▸ **Input rows**:
- - -

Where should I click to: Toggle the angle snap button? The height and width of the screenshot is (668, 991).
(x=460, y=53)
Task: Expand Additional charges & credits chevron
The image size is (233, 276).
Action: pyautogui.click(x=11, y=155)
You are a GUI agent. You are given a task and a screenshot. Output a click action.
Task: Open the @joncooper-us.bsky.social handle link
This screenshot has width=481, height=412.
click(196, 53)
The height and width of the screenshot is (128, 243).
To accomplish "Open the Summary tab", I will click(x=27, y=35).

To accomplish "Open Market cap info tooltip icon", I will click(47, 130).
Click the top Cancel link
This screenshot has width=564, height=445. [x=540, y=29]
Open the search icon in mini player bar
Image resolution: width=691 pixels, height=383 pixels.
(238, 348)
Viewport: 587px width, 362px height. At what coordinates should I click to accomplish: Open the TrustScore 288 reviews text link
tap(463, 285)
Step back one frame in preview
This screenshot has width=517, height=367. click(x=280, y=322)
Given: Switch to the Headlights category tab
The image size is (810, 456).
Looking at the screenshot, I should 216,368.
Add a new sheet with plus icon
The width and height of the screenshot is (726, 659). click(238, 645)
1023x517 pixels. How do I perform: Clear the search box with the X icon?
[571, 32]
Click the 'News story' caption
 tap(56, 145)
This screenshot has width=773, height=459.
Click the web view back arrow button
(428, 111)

- - -

▸ **Task prompt**: Render the lines from the one containing "Step back one frame in preview" through the end as a numbered list, leaving out blank lines.

▸ **Exercise result**:
1. Step back one frame in preview
2. This screenshot has width=517, height=367. click(x=280, y=322)
3. Given: Switch to the Headlights category tab
4. The image size is (810, 456).
5. Looking at the screenshot, I should 216,368.
6. Add a new sheet with plus icon
7. The width and height of the screenshot is (726, 659). click(238, 645)
8. 1023x517 pixels. How do I perform: Clear the search box with the X icon?
9. [571, 32]
10. Click the 'News story' caption
11.  tap(56, 145)
12. This screenshot has width=773, height=459.
13. Click the web view back arrow button
14. (428, 111)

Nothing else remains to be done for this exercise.